Overall, though we are officially “off”, i think we are actually just beginning. Though i am not pushing for anything really, as i have said to her; often i have broken up precisely because i don’t want to keep pushing her.

This “be a man” belief is in both. So, it explains why unilateral dismantling is difficult. In me at least.

Maybe others have a different experience.

2 Likes

I think you’re hyper focusing. The “be a male” focus might just be a distraction from the bigger picture.

2 Likes

@emp I was thinking something along similar lines if I understand you correctly.
I do remember in my past relationships I was accused of not being a man. The answer to this was not to be more of a man however the accusations did actually point to something in me.
I was back then very anxious and confused about the ‘right’ way to be, which meant a lot of the time I simply took the path of avoidance in life, I hid away from life so that my anxieties would never come to fruition and in most situations instead of action I was frozen in confusion and anxiety, it also meant that a lot of the time I was very self centred and inconsiderate as I was mostly grasping for ‘my’ security.
What I wonder is whether this accusation of not being a man could have been more to do with my partner seeing that I was not being my best. Of course my partner at the time accusing me of this was the least helpful way to interact with me in order for me to be better as it just loaded me with more shame and guilt, leading to more anxiety and insecurity so we all know this is not the way to go.
However this does not change the fact that there were these things in me and that I could have been better.
@Andrew I am not aware of the exact situation so I am not implying that this is exactly what is going on, however is there a chance that the reason this ‘being a man’ is a such a sticking point is exactly because the accusation has something to ‘stick’ to within yourself? As such it has the potential to cause the defensive reaction of riling against having to ‘be a man’?

2 Likes

I think there is something to that suspicion. Sometimes one does not really grasp what it is that is bothering them about the other, or whether there is any validity to that bother, because the discontent is mixed up with their own disorders, and their attempt to explain the whole mess takes the form of cultural trope.

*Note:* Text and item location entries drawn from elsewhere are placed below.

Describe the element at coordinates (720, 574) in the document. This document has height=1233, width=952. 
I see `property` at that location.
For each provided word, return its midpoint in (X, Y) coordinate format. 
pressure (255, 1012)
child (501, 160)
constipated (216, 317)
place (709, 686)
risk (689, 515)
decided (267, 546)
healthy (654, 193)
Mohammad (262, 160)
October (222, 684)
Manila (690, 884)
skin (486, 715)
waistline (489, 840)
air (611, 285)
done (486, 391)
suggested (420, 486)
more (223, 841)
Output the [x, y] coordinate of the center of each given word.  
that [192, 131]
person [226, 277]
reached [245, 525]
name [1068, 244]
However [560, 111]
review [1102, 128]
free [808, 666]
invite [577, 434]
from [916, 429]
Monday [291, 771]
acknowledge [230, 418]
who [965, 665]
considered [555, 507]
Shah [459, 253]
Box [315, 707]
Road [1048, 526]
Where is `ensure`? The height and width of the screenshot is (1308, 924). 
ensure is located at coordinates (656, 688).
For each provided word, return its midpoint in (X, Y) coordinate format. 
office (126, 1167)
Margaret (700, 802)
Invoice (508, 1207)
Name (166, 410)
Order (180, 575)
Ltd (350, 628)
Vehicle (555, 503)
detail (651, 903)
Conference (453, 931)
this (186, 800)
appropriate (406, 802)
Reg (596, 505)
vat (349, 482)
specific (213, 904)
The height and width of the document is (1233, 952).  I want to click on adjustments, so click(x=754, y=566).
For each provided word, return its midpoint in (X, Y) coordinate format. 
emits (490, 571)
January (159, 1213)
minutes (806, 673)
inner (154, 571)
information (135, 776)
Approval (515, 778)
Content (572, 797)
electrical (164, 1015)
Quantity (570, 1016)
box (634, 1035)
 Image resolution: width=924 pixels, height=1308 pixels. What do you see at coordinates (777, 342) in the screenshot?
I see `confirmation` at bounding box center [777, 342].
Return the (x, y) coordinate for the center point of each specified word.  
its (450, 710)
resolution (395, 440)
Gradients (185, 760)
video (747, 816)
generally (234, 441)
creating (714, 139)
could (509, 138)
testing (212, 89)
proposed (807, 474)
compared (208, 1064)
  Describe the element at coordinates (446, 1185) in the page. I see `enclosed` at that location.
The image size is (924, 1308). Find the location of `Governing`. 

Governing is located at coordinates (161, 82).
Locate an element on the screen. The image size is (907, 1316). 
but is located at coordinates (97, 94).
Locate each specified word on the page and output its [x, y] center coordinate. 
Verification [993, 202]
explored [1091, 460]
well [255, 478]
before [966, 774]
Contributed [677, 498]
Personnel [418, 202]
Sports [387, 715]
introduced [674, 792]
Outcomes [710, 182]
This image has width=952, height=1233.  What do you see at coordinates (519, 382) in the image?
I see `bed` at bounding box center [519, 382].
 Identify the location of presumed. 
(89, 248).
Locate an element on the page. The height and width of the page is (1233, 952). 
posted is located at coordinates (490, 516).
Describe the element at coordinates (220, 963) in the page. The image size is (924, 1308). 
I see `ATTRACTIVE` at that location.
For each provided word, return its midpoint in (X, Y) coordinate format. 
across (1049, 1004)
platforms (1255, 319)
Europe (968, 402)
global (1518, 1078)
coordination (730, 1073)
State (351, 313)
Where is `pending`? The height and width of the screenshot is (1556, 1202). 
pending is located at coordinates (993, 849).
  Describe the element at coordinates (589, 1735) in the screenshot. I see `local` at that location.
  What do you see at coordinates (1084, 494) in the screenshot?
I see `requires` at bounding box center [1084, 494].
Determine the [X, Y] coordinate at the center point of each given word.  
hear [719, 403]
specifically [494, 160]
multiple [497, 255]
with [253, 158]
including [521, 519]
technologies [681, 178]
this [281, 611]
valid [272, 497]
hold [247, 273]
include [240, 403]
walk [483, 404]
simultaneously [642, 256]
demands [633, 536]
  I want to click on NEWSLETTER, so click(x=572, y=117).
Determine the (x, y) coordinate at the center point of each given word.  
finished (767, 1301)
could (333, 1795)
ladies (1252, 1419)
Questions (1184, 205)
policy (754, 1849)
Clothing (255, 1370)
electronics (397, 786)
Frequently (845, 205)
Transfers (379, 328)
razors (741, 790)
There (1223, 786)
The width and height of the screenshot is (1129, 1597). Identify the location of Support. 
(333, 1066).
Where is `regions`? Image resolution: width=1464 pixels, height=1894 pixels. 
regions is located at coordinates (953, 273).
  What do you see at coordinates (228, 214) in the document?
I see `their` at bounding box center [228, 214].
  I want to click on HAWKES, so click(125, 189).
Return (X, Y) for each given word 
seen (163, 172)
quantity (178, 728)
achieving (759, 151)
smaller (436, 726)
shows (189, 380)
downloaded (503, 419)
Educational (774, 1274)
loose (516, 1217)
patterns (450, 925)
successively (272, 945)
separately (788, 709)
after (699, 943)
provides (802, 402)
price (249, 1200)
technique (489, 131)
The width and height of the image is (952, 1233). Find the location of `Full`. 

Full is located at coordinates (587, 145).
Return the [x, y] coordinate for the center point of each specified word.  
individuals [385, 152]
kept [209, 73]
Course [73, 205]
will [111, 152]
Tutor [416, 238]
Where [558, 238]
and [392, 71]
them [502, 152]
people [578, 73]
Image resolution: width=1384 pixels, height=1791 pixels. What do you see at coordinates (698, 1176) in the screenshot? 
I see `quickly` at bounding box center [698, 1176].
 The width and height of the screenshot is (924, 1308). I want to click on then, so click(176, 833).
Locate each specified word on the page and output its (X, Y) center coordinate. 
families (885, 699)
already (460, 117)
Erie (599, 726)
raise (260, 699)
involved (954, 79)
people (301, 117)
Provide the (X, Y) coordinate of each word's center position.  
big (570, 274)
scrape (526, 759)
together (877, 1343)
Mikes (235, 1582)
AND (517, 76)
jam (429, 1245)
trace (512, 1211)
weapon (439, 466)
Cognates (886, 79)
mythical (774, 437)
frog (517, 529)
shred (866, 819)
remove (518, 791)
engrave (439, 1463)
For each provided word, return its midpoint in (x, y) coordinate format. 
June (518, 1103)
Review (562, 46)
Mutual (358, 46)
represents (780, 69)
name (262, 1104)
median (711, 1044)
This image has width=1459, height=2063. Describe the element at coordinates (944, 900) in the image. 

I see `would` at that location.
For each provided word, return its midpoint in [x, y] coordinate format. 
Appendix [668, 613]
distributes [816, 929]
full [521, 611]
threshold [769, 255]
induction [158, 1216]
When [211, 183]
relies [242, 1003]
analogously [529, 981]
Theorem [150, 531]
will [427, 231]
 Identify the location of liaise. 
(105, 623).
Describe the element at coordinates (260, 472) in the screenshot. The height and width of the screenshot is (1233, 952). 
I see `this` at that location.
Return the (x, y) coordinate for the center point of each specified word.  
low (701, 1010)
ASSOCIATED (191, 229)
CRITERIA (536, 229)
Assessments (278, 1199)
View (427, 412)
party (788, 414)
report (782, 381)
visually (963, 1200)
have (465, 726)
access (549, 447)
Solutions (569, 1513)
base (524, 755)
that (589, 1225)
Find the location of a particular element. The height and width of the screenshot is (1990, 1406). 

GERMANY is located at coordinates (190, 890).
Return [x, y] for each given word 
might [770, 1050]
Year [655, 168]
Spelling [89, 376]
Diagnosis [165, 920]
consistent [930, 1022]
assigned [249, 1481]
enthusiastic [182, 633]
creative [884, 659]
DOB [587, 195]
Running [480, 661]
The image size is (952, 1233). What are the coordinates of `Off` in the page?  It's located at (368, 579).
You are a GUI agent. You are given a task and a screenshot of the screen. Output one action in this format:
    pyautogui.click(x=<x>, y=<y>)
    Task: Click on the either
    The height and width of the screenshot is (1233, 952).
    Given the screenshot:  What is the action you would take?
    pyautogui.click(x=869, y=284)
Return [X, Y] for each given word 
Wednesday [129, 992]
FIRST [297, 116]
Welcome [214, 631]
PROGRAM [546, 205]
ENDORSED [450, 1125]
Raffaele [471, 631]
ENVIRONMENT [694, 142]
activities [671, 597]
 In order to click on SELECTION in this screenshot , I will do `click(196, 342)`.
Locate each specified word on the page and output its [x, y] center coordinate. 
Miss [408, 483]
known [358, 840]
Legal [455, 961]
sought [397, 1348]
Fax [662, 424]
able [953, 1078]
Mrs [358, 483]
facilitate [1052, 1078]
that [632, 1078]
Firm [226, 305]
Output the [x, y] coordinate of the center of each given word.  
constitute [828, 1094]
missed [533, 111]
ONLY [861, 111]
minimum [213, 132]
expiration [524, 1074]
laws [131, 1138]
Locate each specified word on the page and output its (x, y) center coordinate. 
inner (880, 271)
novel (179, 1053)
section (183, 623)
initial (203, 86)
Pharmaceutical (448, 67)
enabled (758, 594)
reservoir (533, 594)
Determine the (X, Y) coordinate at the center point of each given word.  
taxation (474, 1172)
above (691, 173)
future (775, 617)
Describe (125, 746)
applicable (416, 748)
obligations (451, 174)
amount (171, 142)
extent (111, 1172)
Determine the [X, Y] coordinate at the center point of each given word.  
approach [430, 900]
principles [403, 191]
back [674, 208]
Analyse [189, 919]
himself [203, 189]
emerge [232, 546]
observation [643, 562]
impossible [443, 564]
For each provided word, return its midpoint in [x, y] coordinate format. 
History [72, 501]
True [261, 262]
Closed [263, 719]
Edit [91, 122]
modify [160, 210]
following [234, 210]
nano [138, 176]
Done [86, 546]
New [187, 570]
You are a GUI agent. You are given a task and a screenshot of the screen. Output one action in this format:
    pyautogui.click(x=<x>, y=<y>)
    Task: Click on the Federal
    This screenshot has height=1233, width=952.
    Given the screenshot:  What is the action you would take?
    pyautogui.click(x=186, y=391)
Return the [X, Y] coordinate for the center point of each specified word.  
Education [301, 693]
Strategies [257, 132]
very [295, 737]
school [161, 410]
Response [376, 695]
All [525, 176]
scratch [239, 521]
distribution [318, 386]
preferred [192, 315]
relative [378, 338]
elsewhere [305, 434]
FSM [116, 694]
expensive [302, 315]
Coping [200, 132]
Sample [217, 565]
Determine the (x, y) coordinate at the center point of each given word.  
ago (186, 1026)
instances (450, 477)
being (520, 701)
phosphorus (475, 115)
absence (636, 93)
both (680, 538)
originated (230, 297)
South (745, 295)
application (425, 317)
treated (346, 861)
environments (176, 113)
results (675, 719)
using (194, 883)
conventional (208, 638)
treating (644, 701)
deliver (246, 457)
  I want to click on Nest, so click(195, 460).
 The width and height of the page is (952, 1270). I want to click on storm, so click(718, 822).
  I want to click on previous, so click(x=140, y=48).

But underlying that, it could merely be a messy expression of the hurt or offense at the subtle harms the other is inflicting, probably without realizing it.

1 Like

What a good way to explain what I was trying to say @rick :smiley:

@emp @Kub933 @rick

I don’t doubt that these are all useful observations. If i have learnt anything from all these years, it’s very difficult to pin down one simple answer, mainly because there rarely is one!

There are layers. Plenty of them, and tangents, and as Vineeto called them “furphies”.

I am pretty sure that the direction is correct. It’s also about being unaware of any other way of being. The whole “be a man” is a psychic construct, and being that, it’s not something absolute.

It comes also down to being direct in how i speak, while being as harmless as possible. It comes down to bravery, to be able to leave behind versions of who i thought was important.

Actually, less bravery now, far less. As it’s my view that at 46 most of the “teeth” of the “be a man” belief, conditioning etc, are naturally blunt.

I don’t think i would have seen it if it were not so blunt, and now mostly redundant.

So, for a lot of what i can do about it is to be more direct, and as harmless in that as possible. Have more fun, and generally be happier and more confident in be a happy person, rather than try and not “be a man”.

Which circles back to the whole “pimp” idea. That it’s only my weakness, laziness, and depression that leads to being angry at the other for “manipulating” me.

That’s a great point @Kub933, about the other knowing that this isn’t the best version of myself.

There is a braver, happier, more sincere and direct version. Some may see that as more of a “man”, but the actual situation would be more of an autonomous person.

2 Likes

I have a job interview at a company owned by a multinational tomorrow. One of the big international players in my industry. . Big time stuff. It’s a great time to have been made aware, that there is a better version of me available.